# [Working data]

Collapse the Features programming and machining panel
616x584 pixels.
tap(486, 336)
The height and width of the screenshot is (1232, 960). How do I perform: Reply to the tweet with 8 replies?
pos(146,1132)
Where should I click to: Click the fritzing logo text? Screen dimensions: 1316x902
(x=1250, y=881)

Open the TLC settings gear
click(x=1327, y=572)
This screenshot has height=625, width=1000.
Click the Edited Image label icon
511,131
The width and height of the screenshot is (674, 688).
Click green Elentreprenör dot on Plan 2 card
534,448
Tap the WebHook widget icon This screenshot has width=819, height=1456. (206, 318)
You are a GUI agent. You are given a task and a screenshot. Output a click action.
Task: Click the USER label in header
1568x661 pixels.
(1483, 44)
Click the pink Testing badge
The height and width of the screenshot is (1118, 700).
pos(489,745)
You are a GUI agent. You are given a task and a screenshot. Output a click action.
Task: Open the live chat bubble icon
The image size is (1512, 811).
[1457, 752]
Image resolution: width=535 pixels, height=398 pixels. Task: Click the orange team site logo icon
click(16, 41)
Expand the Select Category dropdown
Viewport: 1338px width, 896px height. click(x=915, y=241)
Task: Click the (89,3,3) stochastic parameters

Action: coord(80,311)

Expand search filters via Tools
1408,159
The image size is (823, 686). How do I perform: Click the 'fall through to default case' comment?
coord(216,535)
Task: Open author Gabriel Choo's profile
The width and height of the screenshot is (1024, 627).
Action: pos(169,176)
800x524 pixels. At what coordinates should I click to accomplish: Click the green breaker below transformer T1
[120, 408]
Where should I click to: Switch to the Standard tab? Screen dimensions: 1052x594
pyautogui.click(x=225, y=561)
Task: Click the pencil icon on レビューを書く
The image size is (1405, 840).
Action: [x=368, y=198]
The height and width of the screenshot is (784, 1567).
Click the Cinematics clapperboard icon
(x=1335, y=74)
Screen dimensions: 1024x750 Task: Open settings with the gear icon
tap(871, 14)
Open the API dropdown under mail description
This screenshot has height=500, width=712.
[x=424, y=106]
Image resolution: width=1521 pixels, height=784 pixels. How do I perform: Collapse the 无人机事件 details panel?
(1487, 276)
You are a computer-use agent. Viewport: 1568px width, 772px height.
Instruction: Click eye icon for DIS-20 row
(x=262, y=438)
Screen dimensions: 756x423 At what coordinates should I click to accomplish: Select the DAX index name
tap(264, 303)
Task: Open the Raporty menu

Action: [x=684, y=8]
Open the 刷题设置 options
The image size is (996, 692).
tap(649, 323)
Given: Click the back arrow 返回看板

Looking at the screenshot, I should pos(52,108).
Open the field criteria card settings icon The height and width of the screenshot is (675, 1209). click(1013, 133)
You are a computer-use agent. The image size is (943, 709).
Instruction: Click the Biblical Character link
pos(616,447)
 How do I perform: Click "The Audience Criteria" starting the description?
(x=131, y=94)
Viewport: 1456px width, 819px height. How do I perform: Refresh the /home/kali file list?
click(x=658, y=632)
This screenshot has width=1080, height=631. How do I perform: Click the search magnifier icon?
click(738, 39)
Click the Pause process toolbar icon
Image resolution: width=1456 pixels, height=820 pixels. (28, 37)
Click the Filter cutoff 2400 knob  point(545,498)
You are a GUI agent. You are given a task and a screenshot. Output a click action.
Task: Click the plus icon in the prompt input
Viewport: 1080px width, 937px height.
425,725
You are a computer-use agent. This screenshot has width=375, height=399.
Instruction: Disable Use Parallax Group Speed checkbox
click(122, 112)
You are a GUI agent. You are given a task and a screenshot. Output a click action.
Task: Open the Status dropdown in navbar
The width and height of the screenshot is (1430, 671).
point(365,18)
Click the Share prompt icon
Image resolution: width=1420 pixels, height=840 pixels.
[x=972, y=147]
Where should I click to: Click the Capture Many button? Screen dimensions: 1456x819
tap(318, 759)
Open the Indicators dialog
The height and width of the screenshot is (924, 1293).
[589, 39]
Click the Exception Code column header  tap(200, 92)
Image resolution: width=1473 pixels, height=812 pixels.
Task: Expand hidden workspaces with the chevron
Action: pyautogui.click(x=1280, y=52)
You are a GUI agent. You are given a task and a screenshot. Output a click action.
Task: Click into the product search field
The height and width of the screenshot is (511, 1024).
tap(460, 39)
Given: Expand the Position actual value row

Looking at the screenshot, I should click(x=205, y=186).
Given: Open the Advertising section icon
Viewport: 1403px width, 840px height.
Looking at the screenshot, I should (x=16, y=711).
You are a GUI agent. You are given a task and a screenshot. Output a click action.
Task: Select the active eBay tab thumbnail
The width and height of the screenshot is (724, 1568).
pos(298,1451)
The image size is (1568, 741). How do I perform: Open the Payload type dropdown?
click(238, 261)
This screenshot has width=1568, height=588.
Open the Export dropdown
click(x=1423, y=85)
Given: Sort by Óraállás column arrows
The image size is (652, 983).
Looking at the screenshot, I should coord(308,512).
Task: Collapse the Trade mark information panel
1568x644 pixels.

# [What the task requires]
Copy all of the items above, line for line, with no changes.

# [Written response]
Collapse the Features programming and machining panel
616x584 pixels.
tap(486, 336)
The height and width of the screenshot is (1232, 960). How do I perform: Reply to the tweet with 8 replies?
pos(146,1132)
Where should I click to: Click the fritzing logo text? Screen dimensions: 1316x902
(x=1250, y=881)

Open the TLC settings gear
click(x=1327, y=572)
This screenshot has height=625, width=1000.
Click the Edited Image label icon
511,131
The width and height of the screenshot is (674, 688).
Click green Elentreprenör dot on Plan 2 card
534,448
Tap the WebHook widget icon This screenshot has width=819, height=1456. (206, 318)
You are a GUI agent. You are given a task and a screenshot. Output a click action.
Task: Click the USER label in header
1568x661 pixels.
(1483, 44)
Click the pink Testing badge
The height and width of the screenshot is (1118, 700).
pos(489,745)
You are a GUI agent. You are given a task and a screenshot. Output a click action.
Task: Open the live chat bubble icon
The image size is (1512, 811).
[1457, 752]
Image resolution: width=535 pixels, height=398 pixels. Task: Click the orange team site logo icon
click(16, 41)
Expand the Select Category dropdown
Viewport: 1338px width, 896px height. click(x=915, y=241)
Task: Click the (89,3,3) stochastic parameters

Action: coord(80,311)

Expand search filters via Tools
1408,159
The image size is (823, 686). How do I perform: Click the 'fall through to default case' comment?
coord(216,535)
Task: Open author Gabriel Choo's profile
The width and height of the screenshot is (1024, 627).
Action: pos(169,176)
800x524 pixels. At what coordinates should I click to accomplish: Click the green breaker below transformer T1
[120, 408]
Where should I click to: Switch to the Standard tab? Screen dimensions: 1052x594
pyautogui.click(x=225, y=561)
Task: Click the pencil icon on レビューを書く
The image size is (1405, 840).
Action: [x=368, y=198]
The height and width of the screenshot is (784, 1567).
Click the Cinematics clapperboard icon
(x=1335, y=74)
Screen dimensions: 1024x750 Task: Open settings with the gear icon
tap(871, 14)
Open the API dropdown under mail description
This screenshot has height=500, width=712.
[x=424, y=106]
Image resolution: width=1521 pixels, height=784 pixels. How do I perform: Collapse the 无人机事件 details panel?
(1487, 276)
You are a computer-use agent. Viewport: 1568px width, 772px height.
Instruction: Click eye icon for DIS-20 row
(x=262, y=438)
Screen dimensions: 756x423 At what coordinates should I click to accomplish: Select the DAX index name
tap(264, 303)
Task: Open the Raporty menu

Action: [x=684, y=8]
Open the 刷题设置 options
The image size is (996, 692).
tap(649, 323)
Given: Click the back arrow 返回看板

Looking at the screenshot, I should pos(52,108).
Open the field criteria card settings icon The height and width of the screenshot is (675, 1209). click(1013, 133)
You are a computer-use agent. The image size is (943, 709).
Instruction: Click the Biblical Character link
pos(616,447)
 How do I perform: Click "The Audience Criteria" starting the description?
(x=131, y=94)
Viewport: 1456px width, 819px height. How do I perform: Refresh the /home/kali file list?
click(x=658, y=632)
This screenshot has width=1080, height=631. How do I perform: Click the search magnifier icon?
click(738, 39)
Click the Pause process toolbar icon
Image resolution: width=1456 pixels, height=820 pixels. (28, 37)
Click the Filter cutoff 2400 knob  point(545,498)
You are a GUI agent. You are given a task and a screenshot. Output a click action.
Task: Click the plus icon in the prompt input
Viewport: 1080px width, 937px height.
425,725
You are a computer-use agent. This screenshot has width=375, height=399.
Instruction: Disable Use Parallax Group Speed checkbox
click(122, 112)
You are a GUI agent. You are given a task and a screenshot. Output a click action.
Task: Open the Status dropdown in navbar
The width and height of the screenshot is (1430, 671).
point(365,18)
Click the Share prompt icon
Image resolution: width=1420 pixels, height=840 pixels.
[x=972, y=147]
Where should I click to: Click the Capture Many button? Screen dimensions: 1456x819
tap(318, 759)
Open the Indicators dialog
The height and width of the screenshot is (924, 1293).
[589, 39]
Click the Exception Code column header  tap(200, 92)
Image resolution: width=1473 pixels, height=812 pixels.
Task: Expand hidden workspaces with the chevron
Action: pyautogui.click(x=1280, y=52)
You are a GUI agent. You are given a task and a screenshot. Output a click action.
Task: Click into the product search field
The height and width of the screenshot is (511, 1024).
tap(460, 39)
Given: Expand the Position actual value row

Looking at the screenshot, I should click(x=205, y=186).
Given: Open the Advertising section icon
Viewport: 1403px width, 840px height.
Looking at the screenshot, I should (x=16, y=711).
You are a GUI agent. You are given a task and a screenshot. Output a click action.
Task: Select the active eBay tab thumbnail
The width and height of the screenshot is (724, 1568).
pos(298,1451)
The image size is (1568, 741). How do I perform: Open the Payload type dropdown?
click(238, 261)
This screenshot has width=1568, height=588.
Open the Export dropdown
click(x=1423, y=85)
Given: Sort by Óraállás column arrows
The image size is (652, 983).
Looking at the screenshot, I should coord(308,512).
Task: Collapse the Trade mark information panel
1568x644 pixels.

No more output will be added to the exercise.